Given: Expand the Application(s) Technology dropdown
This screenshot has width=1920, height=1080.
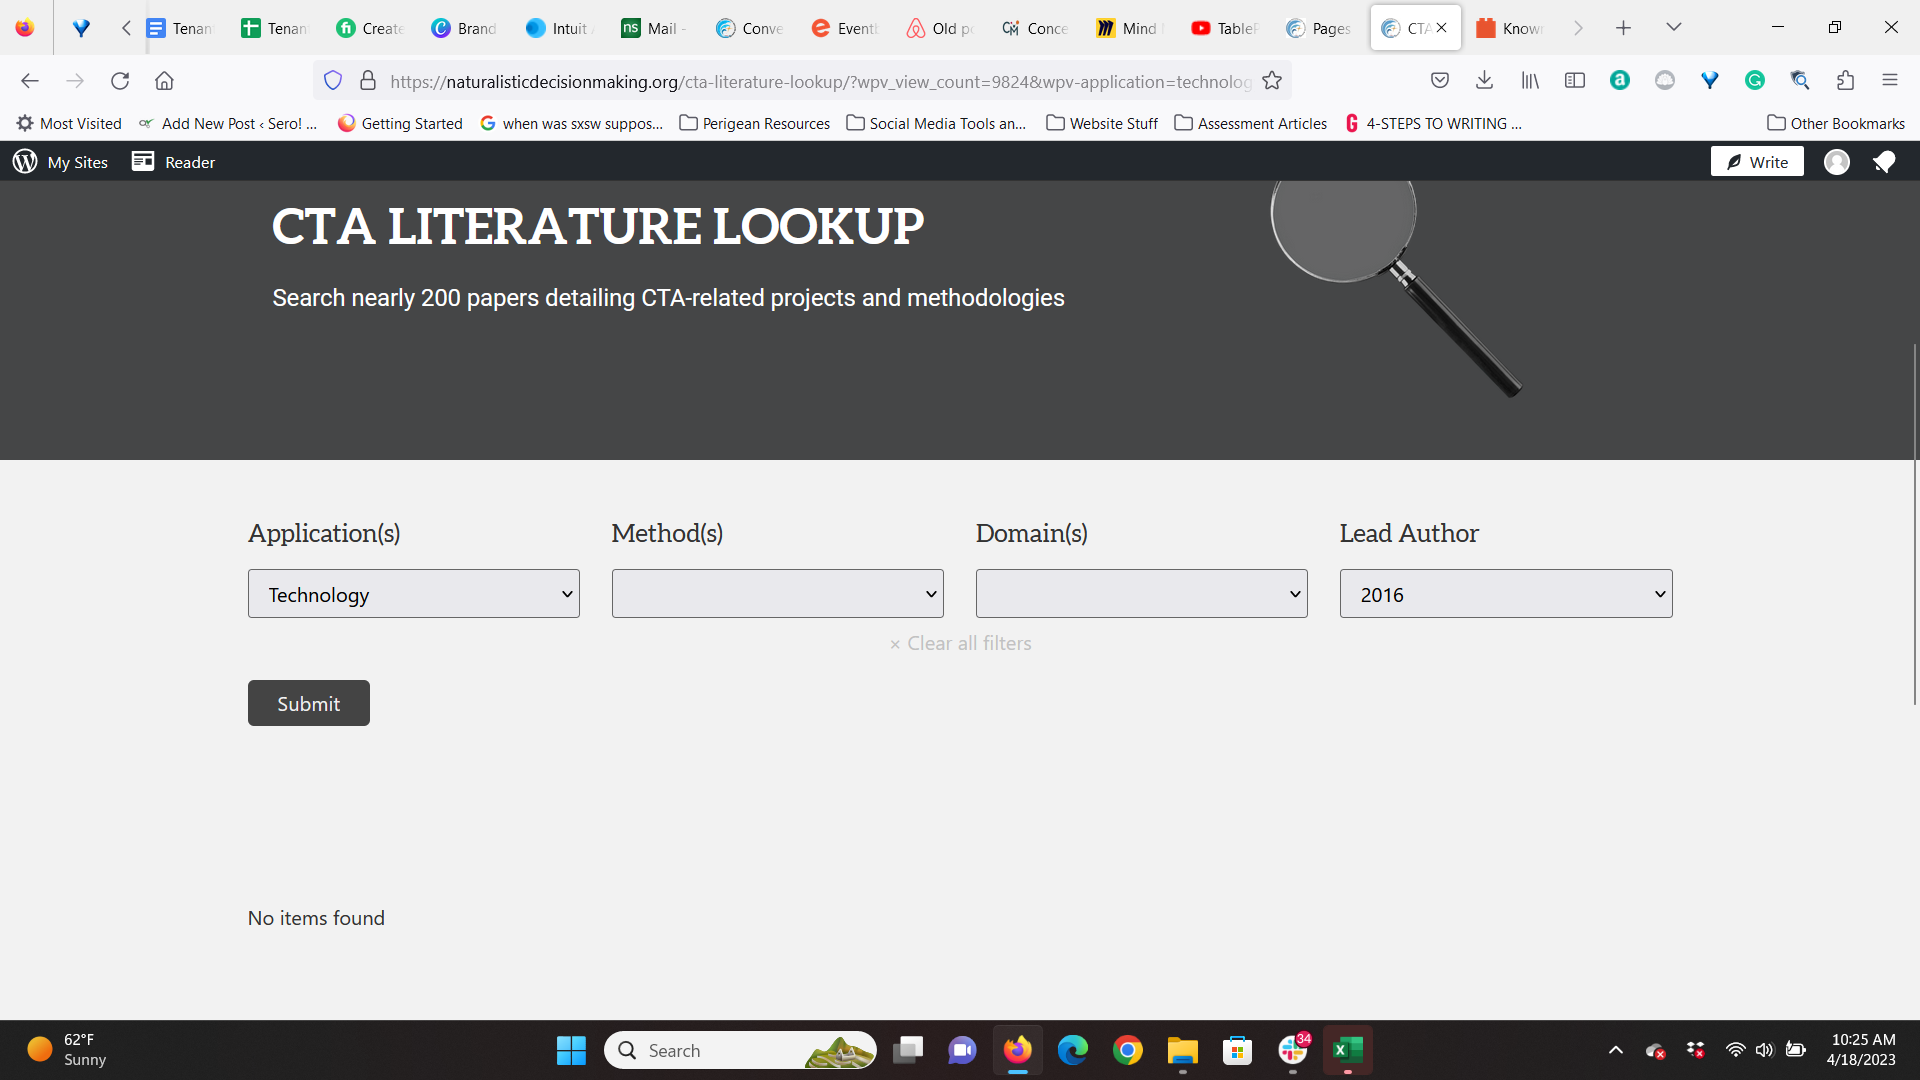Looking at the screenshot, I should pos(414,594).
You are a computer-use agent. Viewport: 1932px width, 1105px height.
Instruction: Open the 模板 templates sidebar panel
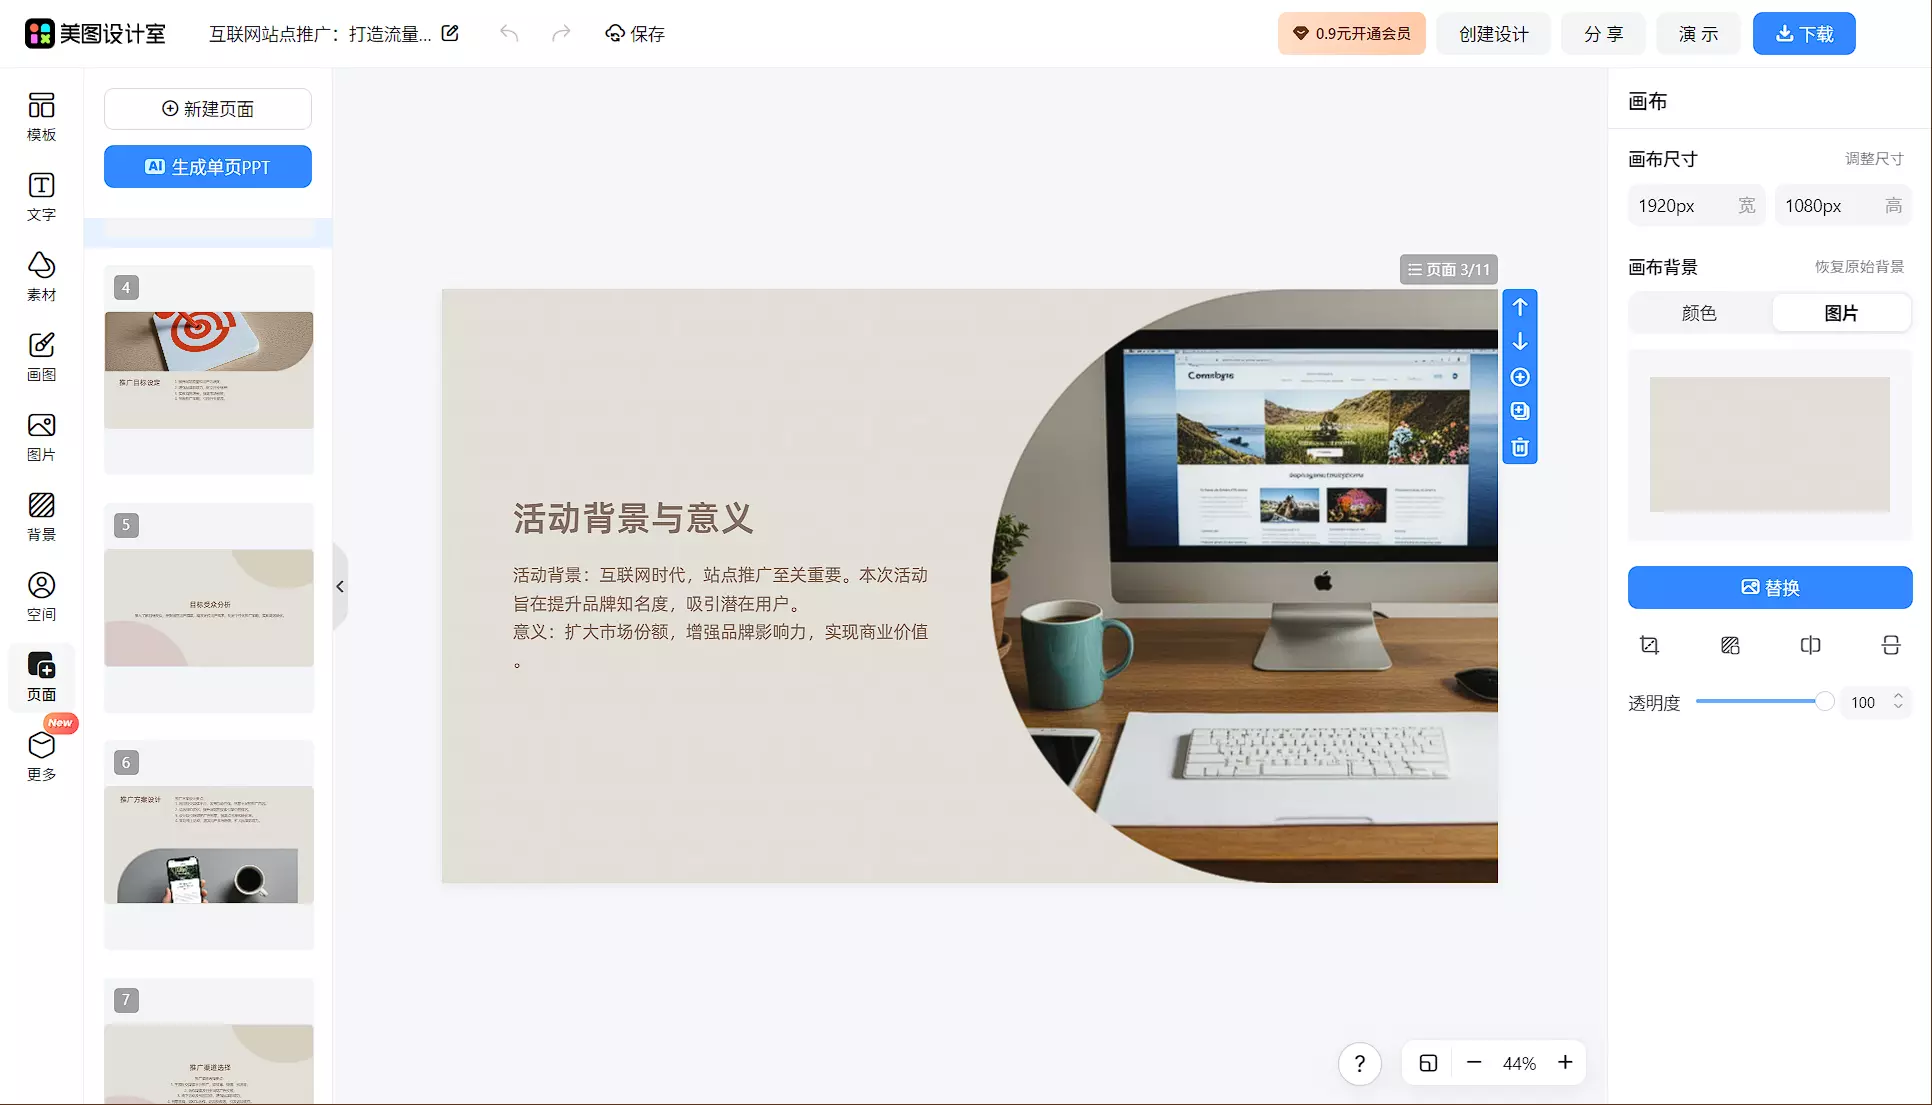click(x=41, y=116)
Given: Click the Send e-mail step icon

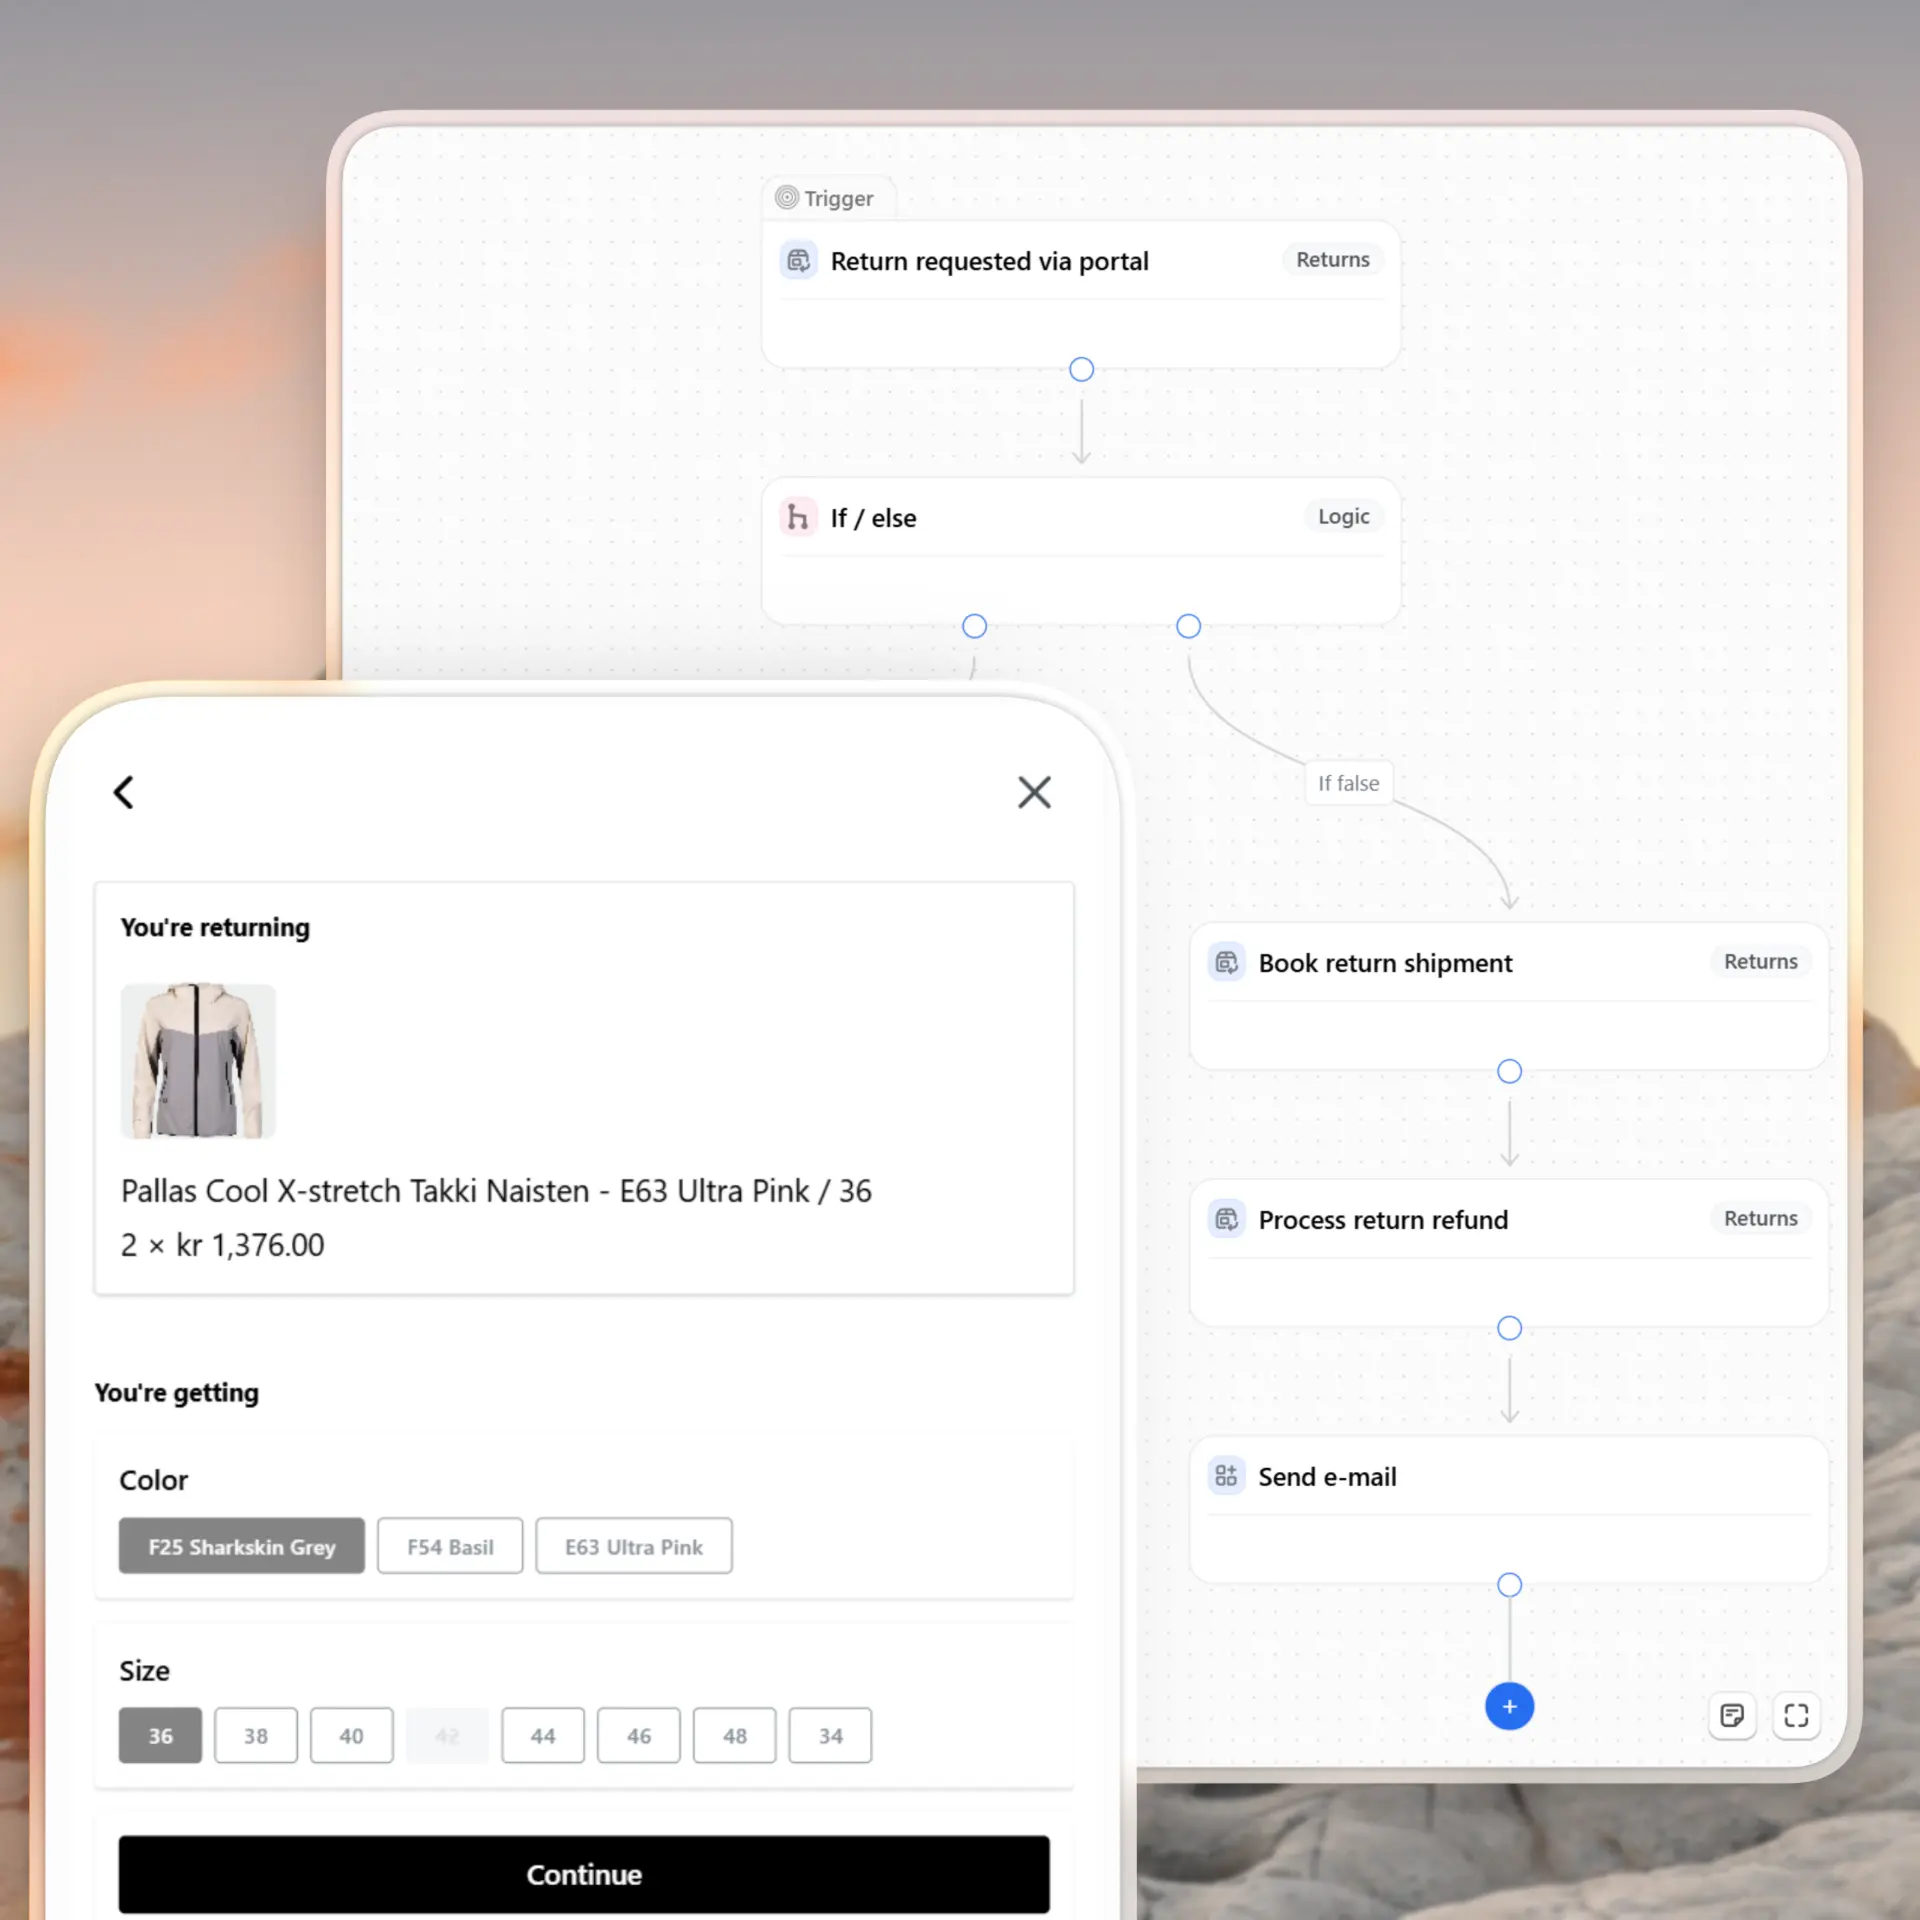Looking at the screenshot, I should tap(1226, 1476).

• [PROBLEM TO WORK ON] An exact reproduction of the data is required, with pictures excluded.

• [YOUR RESPONSE]
Given: Expand the Application(s) Technology dropdown
This screenshot has width=1920, height=1080.
Looking at the screenshot, I should pos(414,594).
You are a computer-use agent. Viewport: 1932px width, 1105px height.
Instruction: Open the 模板 templates sidebar panel
click(x=41, y=116)
Given: Click the Send e-mail step icon

Looking at the screenshot, I should tap(1226, 1476).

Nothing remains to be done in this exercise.